[EXERCISE]
Write out the records below once more, exactly and completely.

[EXERCISE DATA]
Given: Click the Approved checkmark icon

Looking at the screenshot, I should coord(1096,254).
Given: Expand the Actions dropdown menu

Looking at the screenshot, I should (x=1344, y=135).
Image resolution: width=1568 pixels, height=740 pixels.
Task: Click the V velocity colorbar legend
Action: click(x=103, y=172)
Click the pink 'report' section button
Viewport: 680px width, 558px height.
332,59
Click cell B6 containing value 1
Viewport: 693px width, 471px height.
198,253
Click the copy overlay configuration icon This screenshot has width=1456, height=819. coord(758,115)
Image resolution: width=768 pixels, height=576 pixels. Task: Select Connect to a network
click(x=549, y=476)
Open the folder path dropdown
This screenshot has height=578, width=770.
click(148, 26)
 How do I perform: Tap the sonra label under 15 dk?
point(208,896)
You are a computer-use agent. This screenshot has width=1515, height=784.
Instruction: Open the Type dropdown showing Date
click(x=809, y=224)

[SOLUTION TO THIS EXERCISE]
Given: Click the Approved checkmark icon

Looking at the screenshot, I should coord(1096,254).
Given: Expand the Actions dropdown menu

Looking at the screenshot, I should (x=1344, y=135).
Image resolution: width=1568 pixels, height=740 pixels.
Task: Click the V velocity colorbar legend
Action: click(x=103, y=172)
Click the pink 'report' section button
Viewport: 680px width, 558px height.
332,59
Click cell B6 containing value 1
Viewport: 693px width, 471px height.
198,253
Click the copy overlay configuration icon This screenshot has width=1456, height=819. coord(758,115)
Image resolution: width=768 pixels, height=576 pixels. Task: Select Connect to a network
click(x=549, y=476)
Open the folder path dropdown
This screenshot has height=578, width=770.
click(148, 26)
 How do I perform: Tap the sonra label under 15 dk?
point(208,896)
You are a computer-use agent. This screenshot has width=1515, height=784.
Instruction: Open the Type dropdown showing Date
click(x=809, y=224)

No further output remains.